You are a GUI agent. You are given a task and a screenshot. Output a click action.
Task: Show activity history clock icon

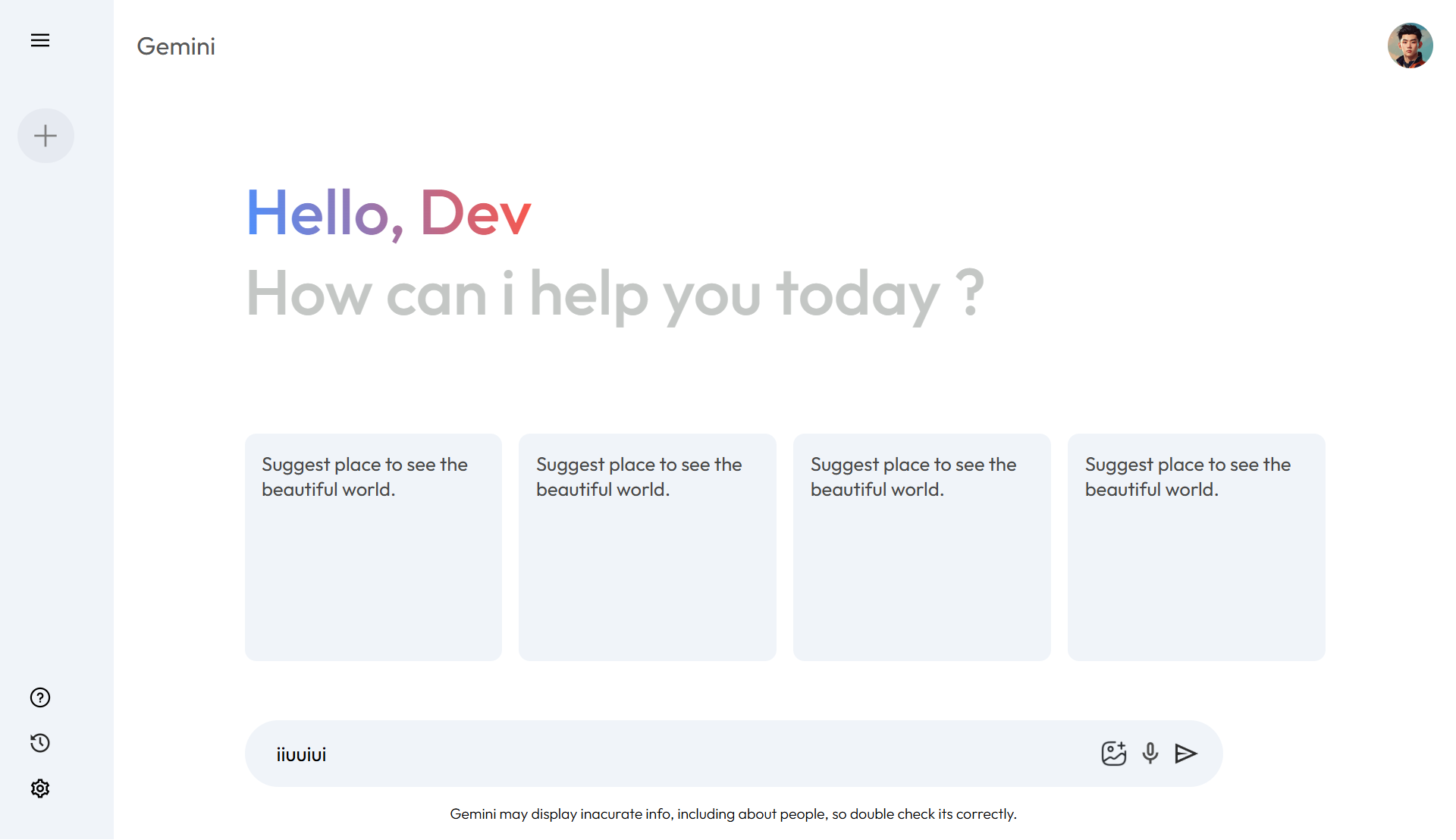(40, 743)
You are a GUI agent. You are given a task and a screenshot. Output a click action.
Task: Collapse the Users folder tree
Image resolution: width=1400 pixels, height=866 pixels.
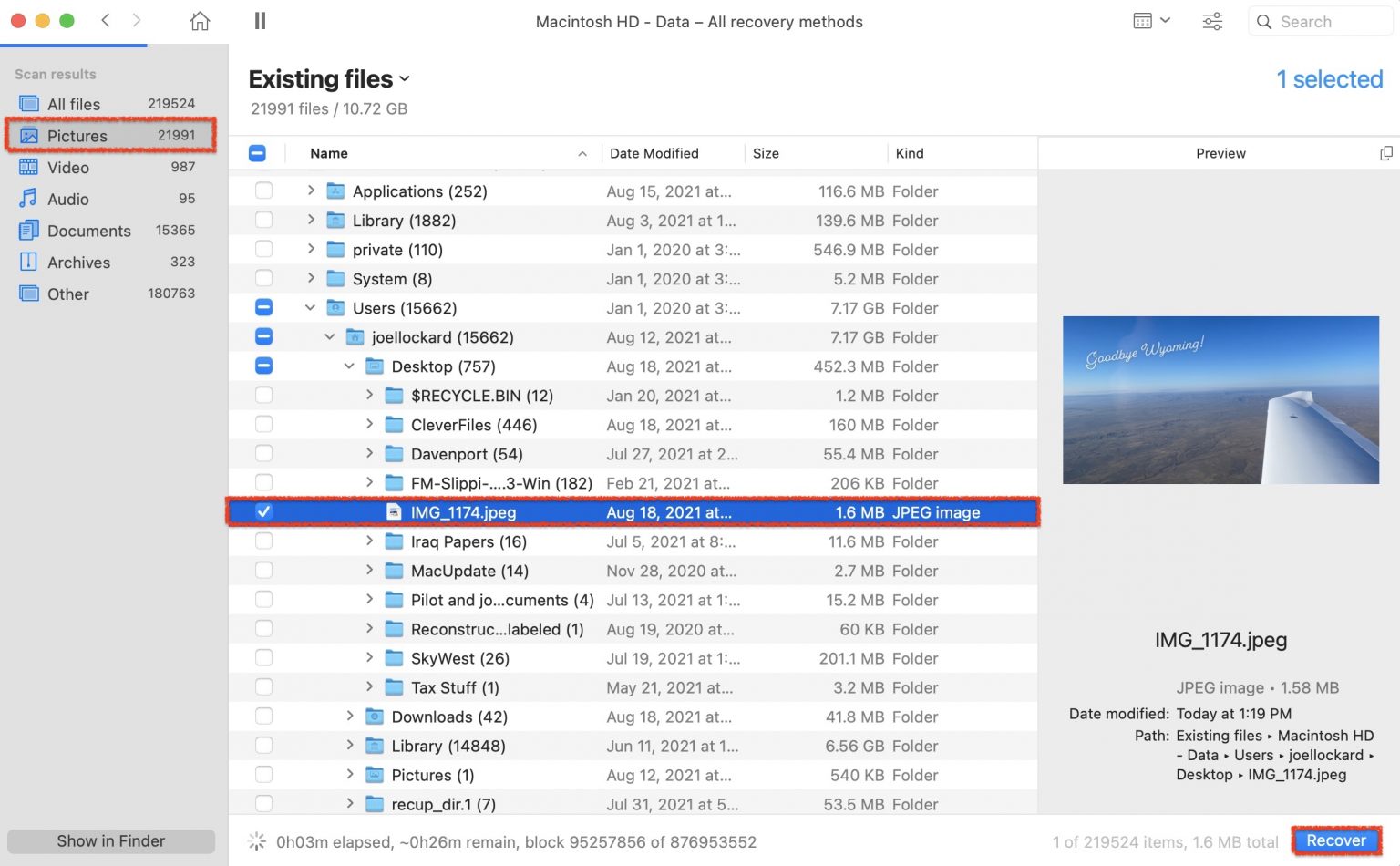pos(310,308)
^^^^^^^^
## Work item:
Your answer must consist only of the lines from the one containing "Task: Collapse the Users folder tree" through the end of the entries, restated word for word, with no pictures.

## Exercise result:
Task: Collapse the Users folder tree
Image resolution: width=1400 pixels, height=866 pixels.
pos(310,308)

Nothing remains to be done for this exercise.